++++ THE DATA ++++

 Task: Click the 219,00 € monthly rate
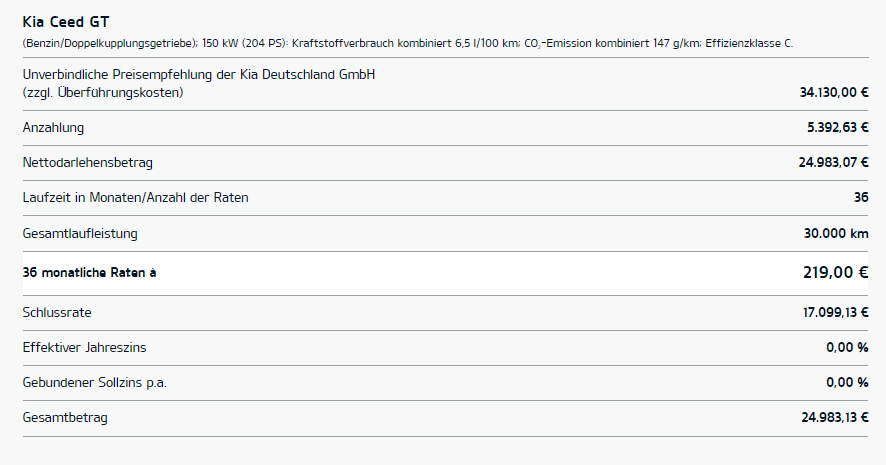click(x=835, y=272)
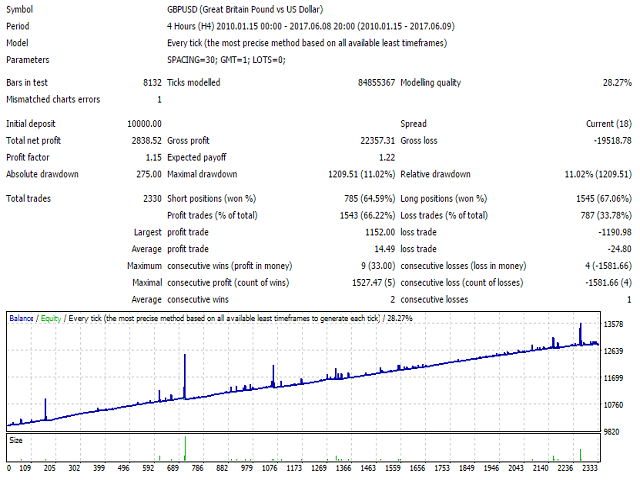Select the Total trades count 2330

(x=149, y=199)
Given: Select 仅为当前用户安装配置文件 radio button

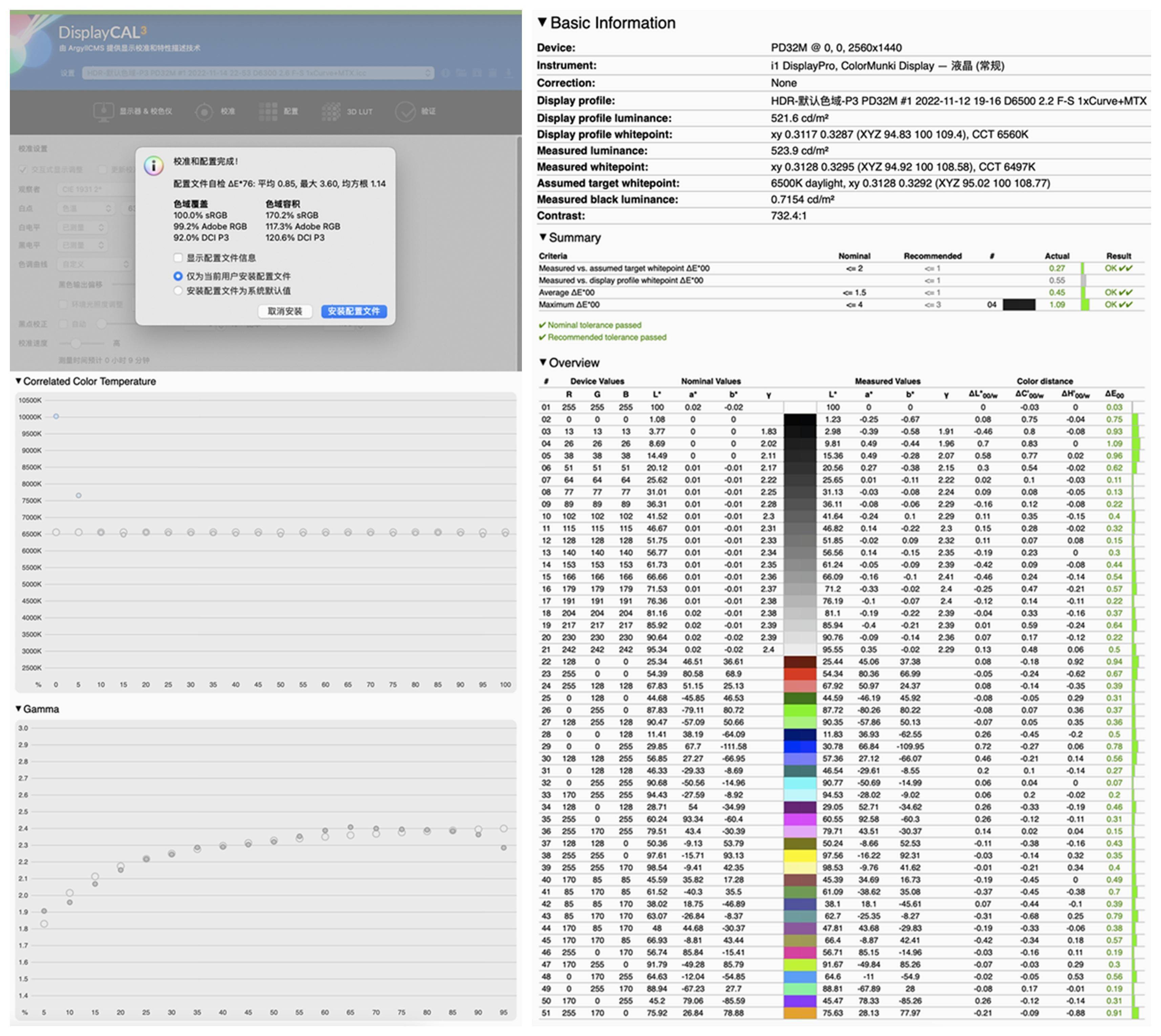Looking at the screenshot, I should point(178,276).
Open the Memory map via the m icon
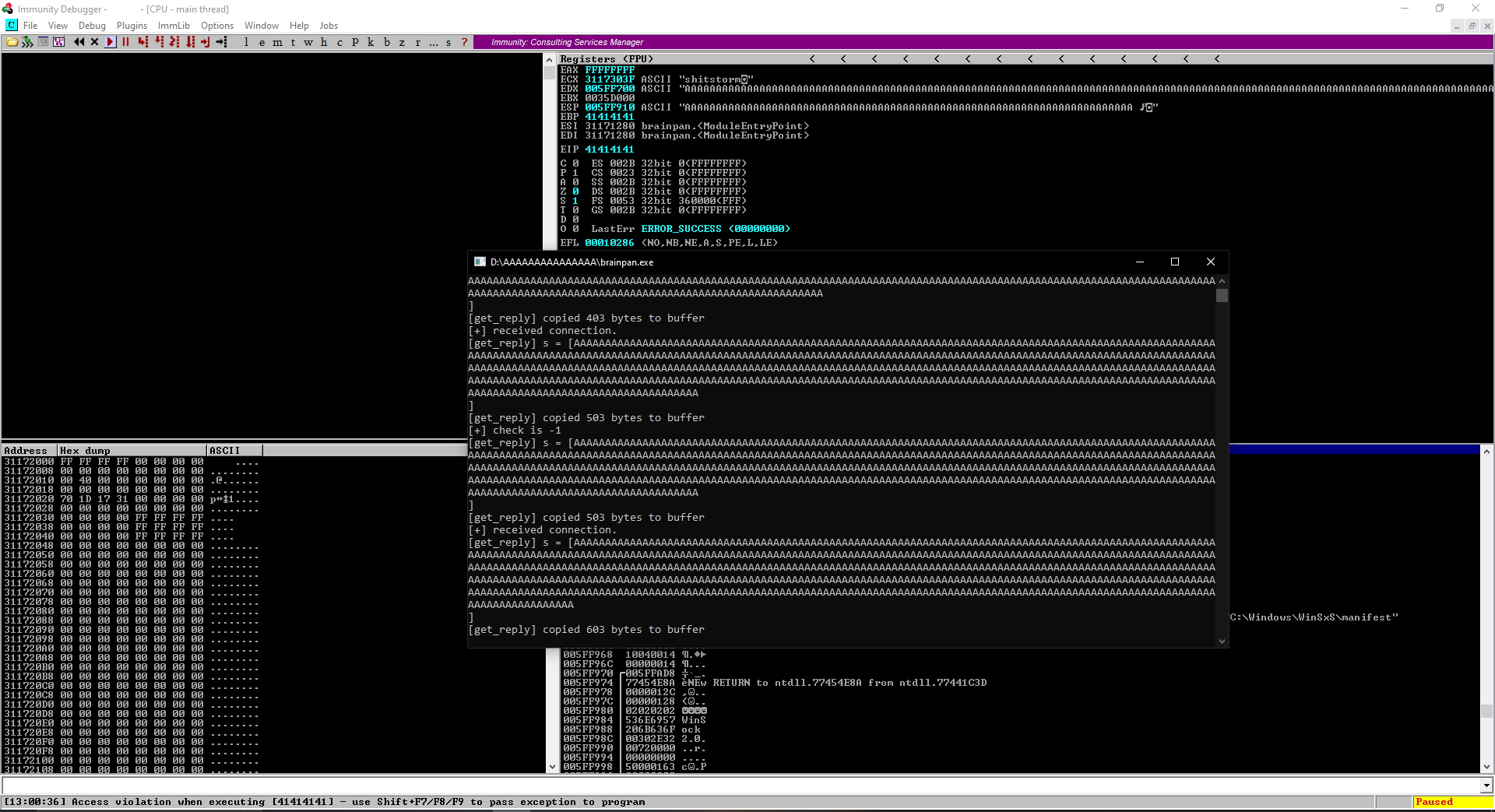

++++

● **DIRECTIONS**: From the line containing "Given: Select 仅为当前用户安装配置文件 radio button" through the end of the items, swap "radio button" for "option" and write those lines out again with nothing else changed. Leave the pictures out.

● **TASK OUTPUT**:
Given: Select 仅为当前用户安装配置文件 option

Looking at the screenshot, I should point(178,276).
Open the Memory map via the m icon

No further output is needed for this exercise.